Aim of the task: Would you repeat each line below exactly, without the pictures?
Segment Start: Material shown
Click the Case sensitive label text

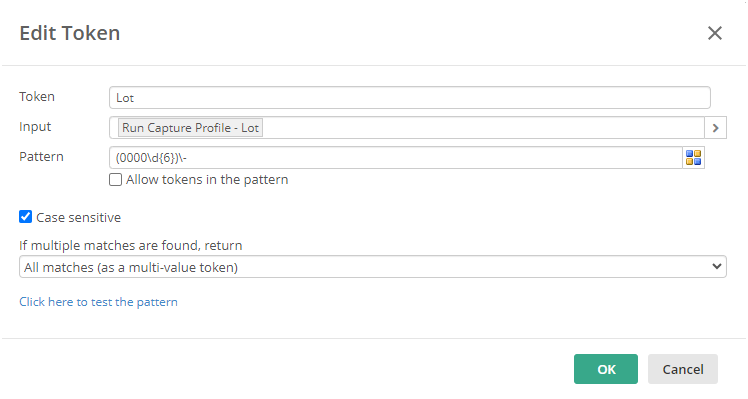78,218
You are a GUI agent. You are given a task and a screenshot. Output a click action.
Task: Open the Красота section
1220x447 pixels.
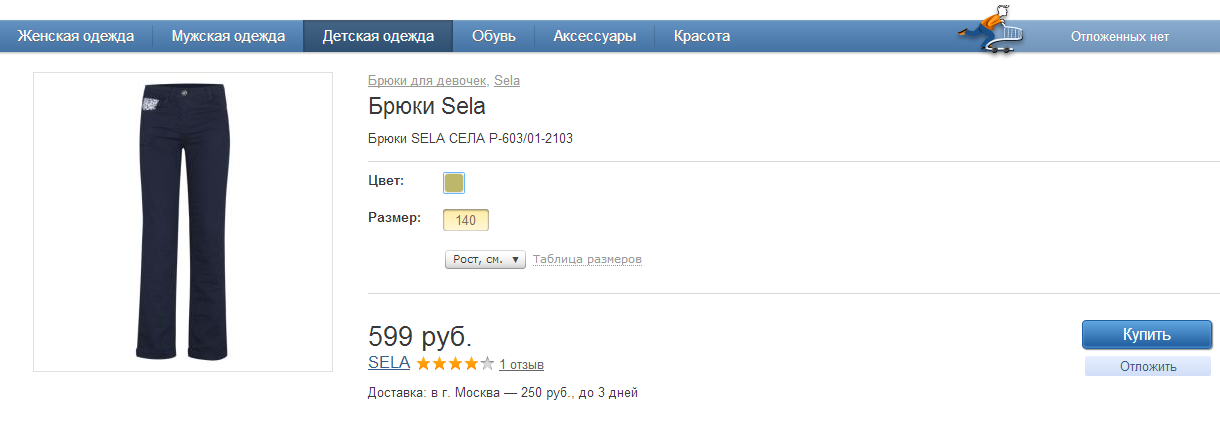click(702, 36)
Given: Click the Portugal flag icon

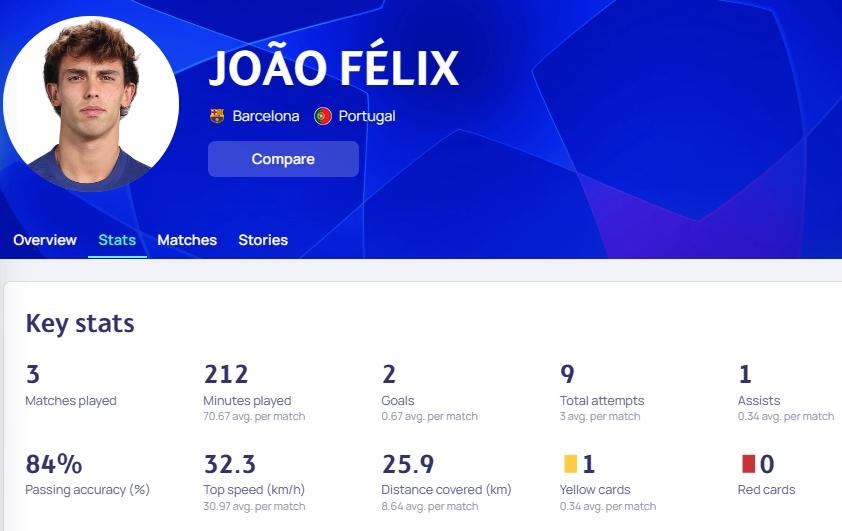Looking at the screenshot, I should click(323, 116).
Segment End: Material shown
Answer box:
Click the Case sensitive label text

78,218
You are a GUI agent. You are given a task and a screenshot. Output a click action.
Task: Open the Красота section
1220x447 pixels.
click(702, 36)
Given: Click the Portugal flag icon

Looking at the screenshot, I should click(323, 116).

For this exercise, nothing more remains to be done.